Сыр. Эндерби улыбнулся в ответ незнакомой женщине по ту сторону стола, которая улыбалась ему. Я всегда восхищалась вашей поэзией, но увидеть вас во плоти – истинное откровение. Ну да, как же. Перррп.
– Видение чистейшей красоты, – вещал сэр Джордж. – Магическая сила поэзии преображать сор повседневного мира труда в ярчайшее золото.
Сэр Джордж Гудби был древним старцем, чьи видимые части были изготовлены, по всей очевидности, из кусков хорошо выделанной кожи. Еще в юности он основал фирму, носившую теперь его имя. Фирма разбогатела главным образом на топорных или непристойных книгах, за которые брезговали браться другие издательства. Пожалованный Рэмсеем Макдональдом[8]титулом баронета за вклад в распространение грамотности среди населения, сэр Джордж всегда желал внести вклад в литературу не только продажами, с юных лет он чаял стать голодающим поэтом, признанным только после смерти. Заморенные стихи он продолжал писать еще долгое время после того, как судьба приговорила его к сколачиванию состояния, и шантажом (угрозой бойкота всеми магазинами ее тиражей) заставил одну маленькую нищенствующую фирму опубликовать его сборник, потом еще один и еще. Он оплатил все расходы по изданию, рекламе и распространению сборника, но репутация нищей фирмы была загублена.
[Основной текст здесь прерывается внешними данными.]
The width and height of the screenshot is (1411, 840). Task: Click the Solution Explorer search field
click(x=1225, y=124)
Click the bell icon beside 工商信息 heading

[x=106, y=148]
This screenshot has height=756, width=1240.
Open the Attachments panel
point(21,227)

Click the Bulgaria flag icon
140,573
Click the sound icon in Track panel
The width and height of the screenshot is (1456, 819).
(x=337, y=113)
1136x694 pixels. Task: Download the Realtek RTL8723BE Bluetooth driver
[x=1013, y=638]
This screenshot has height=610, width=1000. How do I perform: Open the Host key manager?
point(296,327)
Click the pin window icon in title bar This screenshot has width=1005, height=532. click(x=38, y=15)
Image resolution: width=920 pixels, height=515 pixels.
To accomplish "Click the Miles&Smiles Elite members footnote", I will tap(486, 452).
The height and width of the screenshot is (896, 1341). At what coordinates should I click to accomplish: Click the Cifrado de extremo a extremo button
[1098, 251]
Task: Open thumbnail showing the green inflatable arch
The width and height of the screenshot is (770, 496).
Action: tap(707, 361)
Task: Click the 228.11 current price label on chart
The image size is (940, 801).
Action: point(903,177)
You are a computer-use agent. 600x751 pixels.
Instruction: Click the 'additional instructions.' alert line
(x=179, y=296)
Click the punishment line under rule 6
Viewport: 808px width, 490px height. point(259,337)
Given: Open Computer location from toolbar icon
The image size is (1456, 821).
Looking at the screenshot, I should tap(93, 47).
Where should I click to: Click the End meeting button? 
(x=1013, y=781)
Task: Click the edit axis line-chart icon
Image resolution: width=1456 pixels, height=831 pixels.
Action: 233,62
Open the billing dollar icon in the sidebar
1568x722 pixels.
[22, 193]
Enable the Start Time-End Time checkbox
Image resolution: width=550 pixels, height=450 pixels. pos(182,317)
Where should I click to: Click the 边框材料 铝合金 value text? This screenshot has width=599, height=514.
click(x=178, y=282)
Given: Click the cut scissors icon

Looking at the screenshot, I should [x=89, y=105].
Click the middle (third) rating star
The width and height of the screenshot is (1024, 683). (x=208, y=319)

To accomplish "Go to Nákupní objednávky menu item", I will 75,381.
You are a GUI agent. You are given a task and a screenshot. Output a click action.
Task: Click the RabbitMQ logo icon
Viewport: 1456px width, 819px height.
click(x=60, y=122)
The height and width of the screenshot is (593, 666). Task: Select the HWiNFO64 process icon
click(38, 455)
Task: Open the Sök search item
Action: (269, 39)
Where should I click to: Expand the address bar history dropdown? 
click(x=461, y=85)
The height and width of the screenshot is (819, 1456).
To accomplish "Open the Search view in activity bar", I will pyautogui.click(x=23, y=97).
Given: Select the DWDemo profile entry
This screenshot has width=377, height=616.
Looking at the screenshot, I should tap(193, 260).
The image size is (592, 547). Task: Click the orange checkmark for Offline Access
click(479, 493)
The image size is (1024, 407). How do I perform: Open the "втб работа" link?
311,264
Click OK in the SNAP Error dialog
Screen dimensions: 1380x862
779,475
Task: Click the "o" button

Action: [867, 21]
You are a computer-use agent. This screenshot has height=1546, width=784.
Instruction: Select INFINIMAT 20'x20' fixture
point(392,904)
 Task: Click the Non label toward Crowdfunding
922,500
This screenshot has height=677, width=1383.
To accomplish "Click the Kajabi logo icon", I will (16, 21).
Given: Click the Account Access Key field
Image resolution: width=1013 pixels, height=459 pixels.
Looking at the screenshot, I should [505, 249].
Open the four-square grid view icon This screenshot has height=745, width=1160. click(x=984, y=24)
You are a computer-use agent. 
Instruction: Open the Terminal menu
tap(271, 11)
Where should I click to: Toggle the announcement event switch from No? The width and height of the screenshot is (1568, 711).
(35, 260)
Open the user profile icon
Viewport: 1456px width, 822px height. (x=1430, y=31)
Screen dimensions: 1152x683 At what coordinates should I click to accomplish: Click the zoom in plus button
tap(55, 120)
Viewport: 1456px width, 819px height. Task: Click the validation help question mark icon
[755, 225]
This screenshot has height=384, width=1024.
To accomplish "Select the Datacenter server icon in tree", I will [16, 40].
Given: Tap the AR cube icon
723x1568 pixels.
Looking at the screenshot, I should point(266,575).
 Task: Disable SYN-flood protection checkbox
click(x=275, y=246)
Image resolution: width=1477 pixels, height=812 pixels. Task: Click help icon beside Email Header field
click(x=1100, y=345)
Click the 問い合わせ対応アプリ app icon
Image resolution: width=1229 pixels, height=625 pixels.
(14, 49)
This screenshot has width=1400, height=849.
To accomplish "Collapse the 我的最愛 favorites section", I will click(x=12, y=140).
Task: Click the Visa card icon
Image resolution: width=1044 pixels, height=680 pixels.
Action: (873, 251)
Сборники скверных виршей сэра Джорджа, запоминавшихся лишь тем, насколько они плохи, назывались «Метрические сказания волынщика», «Сон о веселой Англии», «Лепестки роз памяти» и «Оптимист поет». Разумеется, он не мог принудить людей покупать или даже читать эти ужасающие стихи, но раз в год, презентуя чек и медаль собрату-певцу (как он кокетливо его именовал), обильно приправлял свою речь ошметьями собственных творений, чем доводил слушателей до корчей от неловкости.
– Гиганты дней моей юности, – говорил сэр Джордж, – Добсон, Уотсон, мистик сэр Эдвард Арнольд, революционер Бриджес, насмешник Колверли, смельчак Барри Пейн…
Неглубоко затянувшись сигарой, Эндерби почувствовал, как дым дерет горло. Опять возникла картинка из детства: учительница в начальной школе объясняет, что такое душа и как ее разъедает грех. Мелом она нарисовала на доске большой беловатый предмет, похожий на головку сыра (душа), а потом послюнявленным пальцем поставила далматиновые пятна (грехи). По какой-то причине Эндерби всегда мог ощутить на вкус ту меловую душу (вкус был как у скисшей сырой картофелины), и сейчас этот привкус ощущался очень остро.